## Written instruction 1
Please decide whether each statement agrees with the summer learning article: (a) the RAND Corporation released the report, (b) more BPS students were in summer learning programs five years ago than this summer, (c) Dallas was one of the districts examined. Answer each with yes or no, followed by the deciding words quoted from the article.
## Written instruction 2
Resume the summer learning article, picking up right after its final sentence.

## Extract provided
┏━━
National study calls Boston a ‘pioneer’ in summer learning
Boston Public Schools one of six districts nationwide studied in ‘Promising Practice’ report
BOSTON –Boston Public Schools (BPS) is one of six school districts from across the nation included in a national report released this week, called Getting to Work on Summer: Recommended Practices for Success released by the non-profit RAND Corporation. The report identifies promising practices for summer learning programs. The findings are based on a five-year initiative on summer learning funded by The Wallace Foundation.
The RAND Corporation selected Boston because of its demonstrated leadership in summer learning. This summer, one in five BPS students participated in a summer learning program – more than twice as many as five years ago.
“Creating new summer learning opportunities is a key part of our effort to expand the reach of our school day,” said BPS Interim Superintendent John McDonough. “Learning should not be limited to six or seven hours a day, and must extend well beyond our classroom walls with great teachers taking the lead. We are pleased to participate in this study that contributes to a better understanding of best practices in education, including a focus on summer learning.”
“Mayor Menino and the Boston School Committee have long known that summer learning is a key element to help close achievement gaps and improve the quality of education,” said Boston School Committee Chair Michael O’Neill. “We have been pleased to increase our investments and partnerships in this area and are glad to have our work recognized in this national report.”
In addition to Boston, RAND researchers examined five other school districts in the study — Cincinnati, Dallas, Duval County (Florida), Pittsburgh, and Rochester, N.Y. RAND’s research on these six sites led to a set of recommendations that will enable all school districts and community leaders to more effectively plan, develop, and strengthen summer learning programs.
┗━━
## Information shown
┏━━
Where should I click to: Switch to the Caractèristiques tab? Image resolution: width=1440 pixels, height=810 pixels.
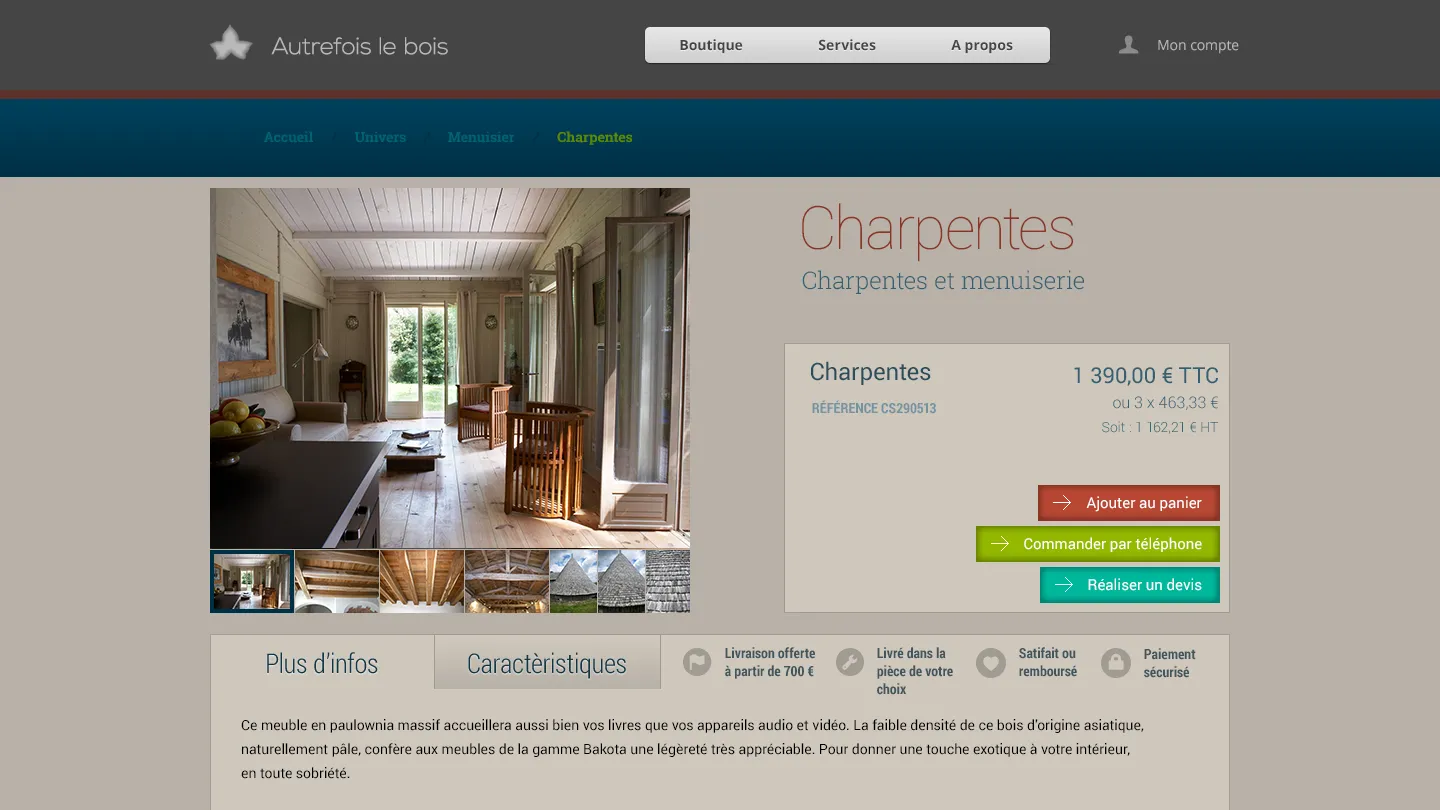(x=547, y=662)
┗━━
## Task response 1
(a) Yes: "released by the non-profit RAND Corporation"
(b) No: "more than twice as many as five years ago"
(c) Yes: "Cincinnati, Dallas, Duval County (Florida), Pittsburgh, and Rochester, N.Y."

## Task response 2
Among the findings: the single most important step school districts can take is to begin planning for summer at least six months in advance, and to include both school district and summer site leaders in the process. Other recommendations include spending three to four hours a day on academics, recruiting motivated teachers with appropriate grade-level experience, using a research-based curriculum, and establishing clear attendance policies.
“Summer learning programs have the potential to close the achievement gap associated with the loss of educational skills during the summer months,” said Catherine Augustine, a study co-author and a senior policy researcher at RAND, a nonprofit research organization. “But these programs are often an afterthought or not offered at all, particularly when education budgets are tight. This research provides districts with guidance on how to create summer learning programs that could offer real benefits to struggling students.”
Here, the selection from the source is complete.